Project 3: Shallow water

Final project

Final project basics

Scope
- Analogous to other projects
- Groups of 1-5
- Must be related to performance
Platform
- Does not need to be on Perlmutter
- Or even parallel
- Or even involve new code!

Final project ideas

From my own work:

Parallel optimization (variable evaluation time)
Smart GPU memory in a GPU-accelerated time stepper
Blocked relaxation methods for kernel systems
Bayesian optimization and auto-tuning
Mixed-precision linear algebra operations

Final project ideas

From this class
- Previous semester projects
- Current projects on other platforms
PDE solves, dynamic programming (shortest path), etc
Tree operations
Things from your research

Final project ideas

“But I want to parallelize ML workloads!”

Knock yourself out
- I’m interested in training constitutive models…
Be aware of what course compute resources we have
Compare to a fair baseline

Final project timeline

Proposal due 10/31
Final outline 11/26 (just before Thanksgiving)
Project presentations 12/3-4
Final deliverable due 12/19 at 12 PM

Dense LA

Where we are

This week: dense linear algebra
Next week: sparse linear algebra

Nutshell NLA

Linear systems: \(Ax = b\)
Least squares: minimize \(\|Ax-b\|_2^2\)
Eigenvalues: \(Ax = \lambda x\)

Nutshell NLA

Basic paradigm: matrix factorization
- \(A = LU\), \(A = LL^T\)
- \(A = QR\)
- \(A = V \Lambda V^{-1}\), \(A = Q T Q^T\)
- \(A = U \Sigma V^T\)
Factorization \(\equiv\) switch to basis that makes problem easy

Dense and sparse

Two flavors: dense and sparse

Dense

Common structures, no complicated indexing

General dense (all entries nonzero)
Banded (zero below/above some diagonal)
Symmetric/Hermitian
Standard, robust algorithms (LAPACK)

Sparse

Stuff not stored in dense form!

Maybe few nonzeros
- e.g. compressed sparse row formats
May be implicit (e.g. via finite differencing)

# TO BE DONE:
- 1) In the lecture slides, rewrite the section starting "Final project basics" as one or two short sentences that keep its main points.
- 2) Answer these from the lecture slides:
(a) What is the due date for the project proposal?
(b) What topic is planned for next week?
(c) Which library is given as the source of standard, robust algorithms for dense matrices?
None of the tasks depend on the records.

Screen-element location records

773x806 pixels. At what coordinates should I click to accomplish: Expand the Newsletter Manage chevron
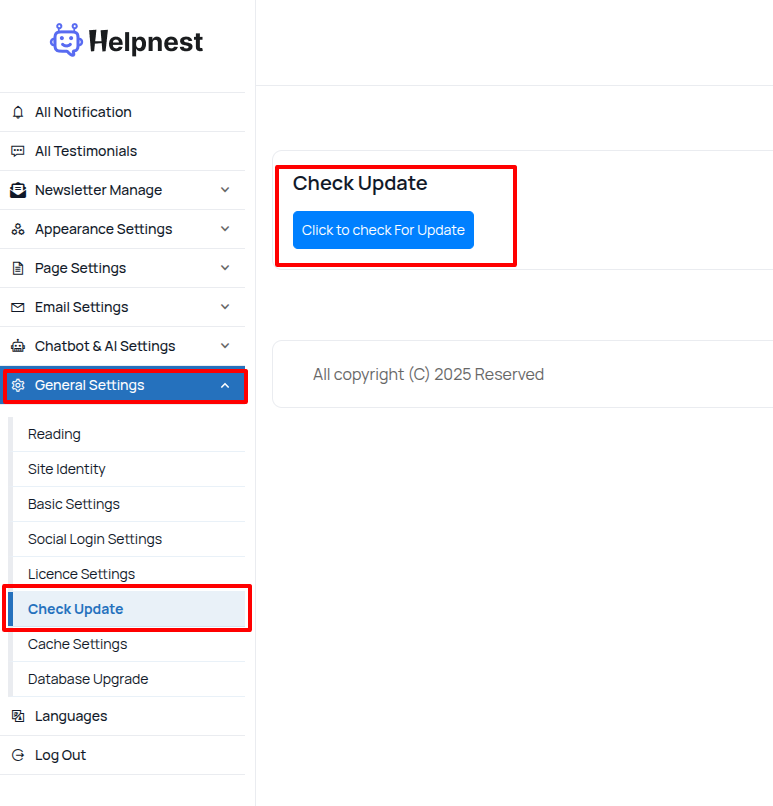coord(225,190)
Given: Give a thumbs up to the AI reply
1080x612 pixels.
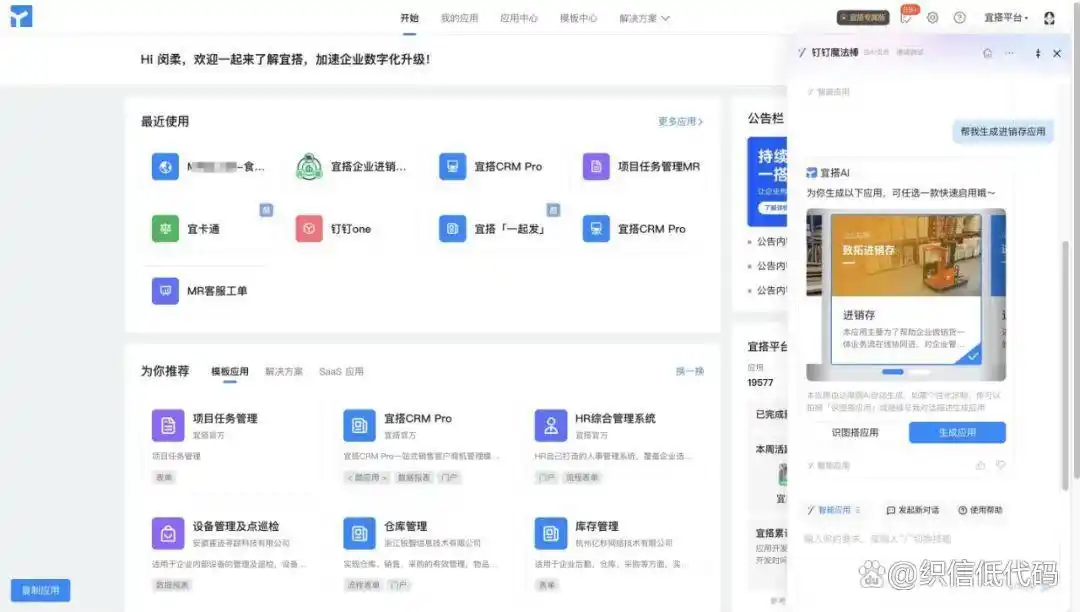Looking at the screenshot, I should [980, 465].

# RESPONSES:
- 1) Final projects work like the other projects, are done in groups of one to five, and must relate to performance. They do not have to run on Perlmutter, be parallel, or even involve new code.

- 2)
(a) 10/31
(b) Sparse linear algebra
(c) LAPACK